Recreating Neural Activity During Speech Production with Language and Speech Model Embeddings
Owais Mujtaba Khanday, Pablo Rodroguez San Esteban, Zubair Ahmad Lone, Marc Ouellet, Jose Andres Gonzalez Lopez
TL;DR
The paper tackles reconstructing neural activity during speech production by leveraging embeddings from large self-supervised language and speech models. It uses an ElasticNet mapping to predict high-gamma sEEG features from word- and audio-derived embeddings obtained from FastText, GPT-2.0, and Wav2Vec 2.0 XLS-R, evaluated with leave-one-out cross-validation. The results show strong reconstruction across participants, with $PCC$ and $R^2$ values reaching up to $0.99$, though performance varies with electrode coverage and subject, particularly for Wav2Vec 2.0. These findings indicate that linguistic and acoustic representations in pre-trained models align with neural processes underlying speech, informing future neural speech interfaces and neuroscience studies.
Abstract
Understanding how neural activity encodes speech and language production is a fundamental challenge in neuroscience and artificial intelligence. This study investigates whether embeddings from large-scale, self-supervised language and speech models can effectively reconstruct high-gamma neural activity characteristics, key indicators of cortical processing, recorded during speech production.
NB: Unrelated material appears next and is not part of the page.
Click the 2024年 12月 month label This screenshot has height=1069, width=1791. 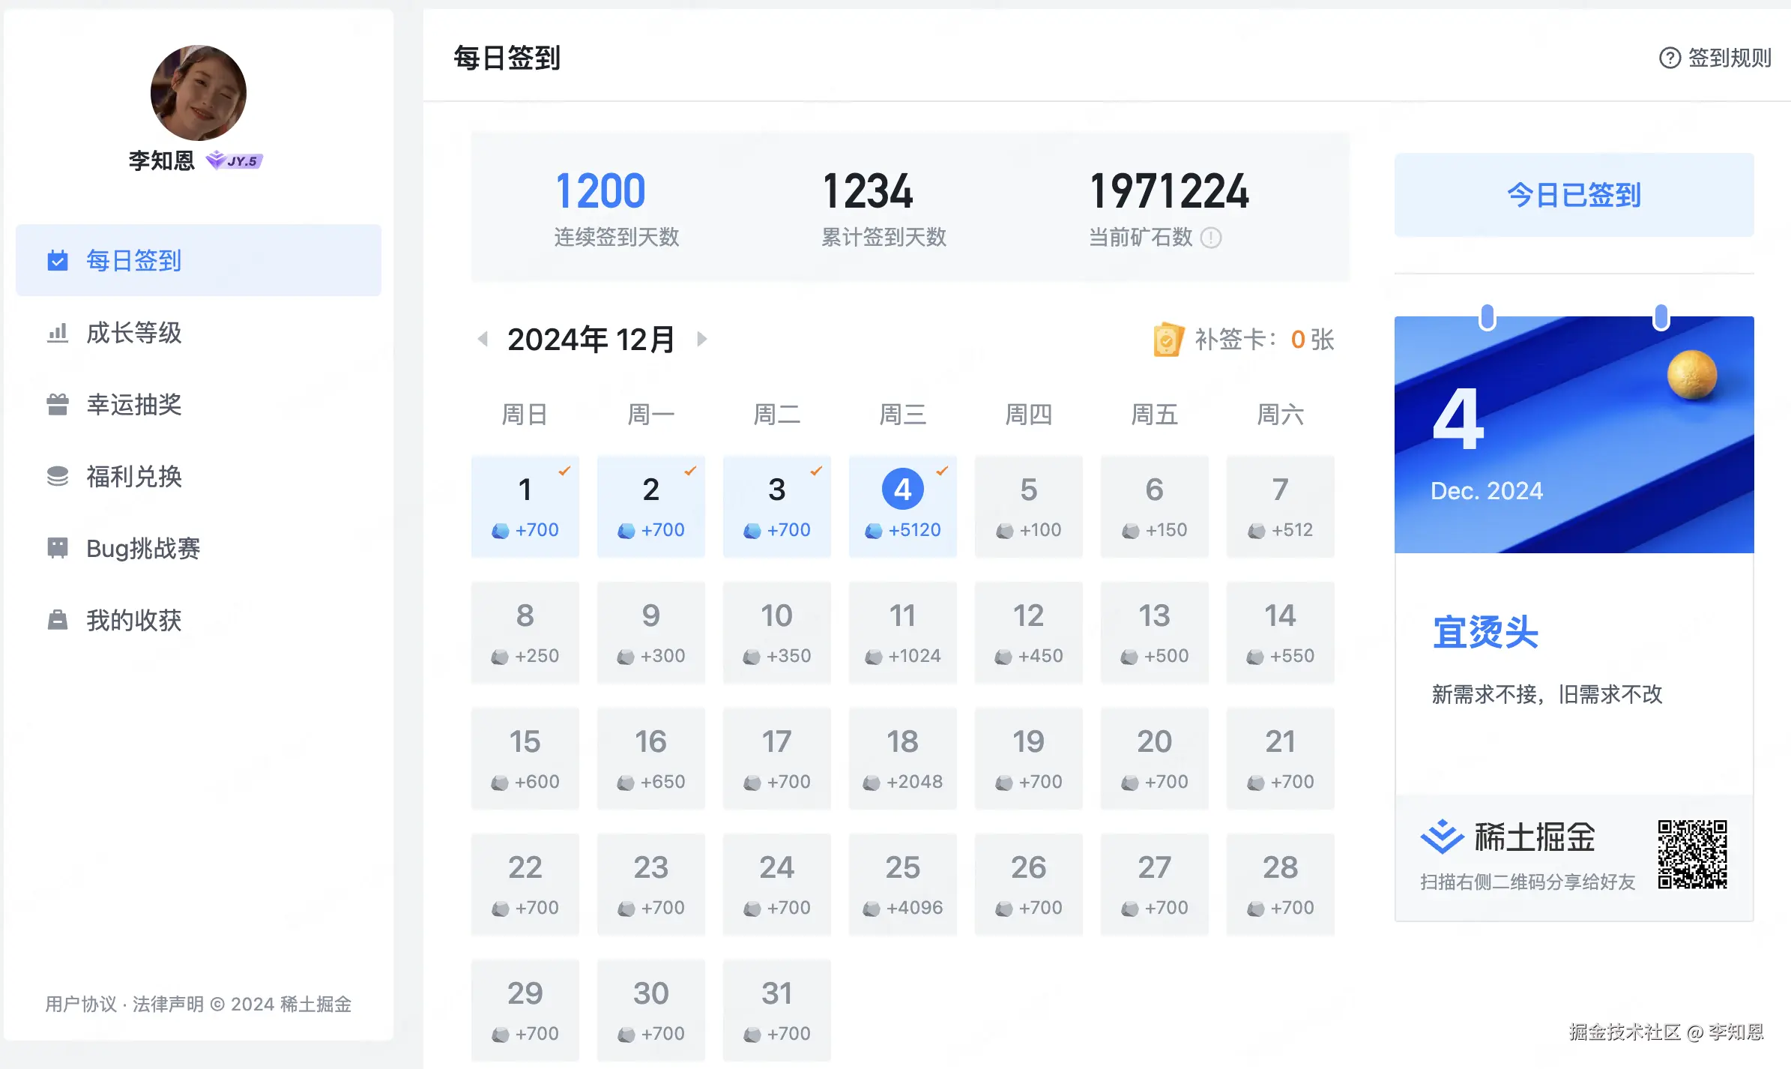coord(591,339)
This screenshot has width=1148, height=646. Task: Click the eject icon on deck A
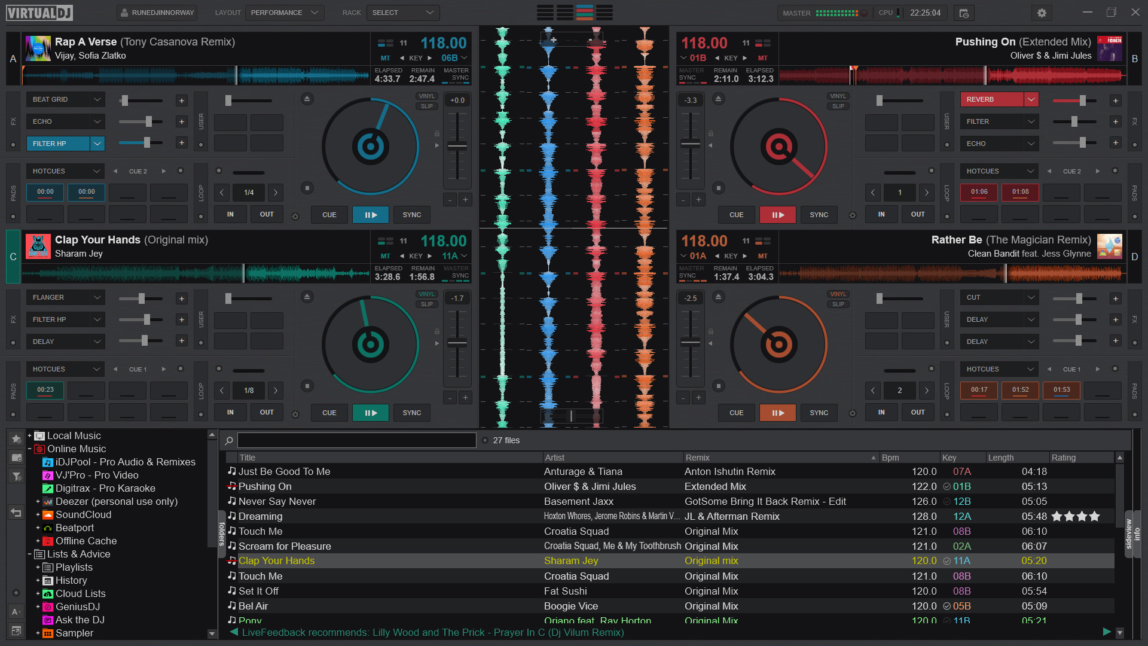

We leverage pre-trained embeddings from deep learning models trained on linguistic and acoustic data to represent high-level speech features and map them onto these high-gamma signals. We analyze the extent to which these embeddings preserve the spatio-temporal dynamics of brain activity. Reconstructed neural signals are evaluated against high-gamma ground-truth activity using correlation metrics and signal reconstruction quality assessments. The results indicate that high-gamma activity can be effectively reconstructed using large language and speech model embeddings in all study participants, generating Pearson's correlation coefficients ranging from 0.79 to 0.99.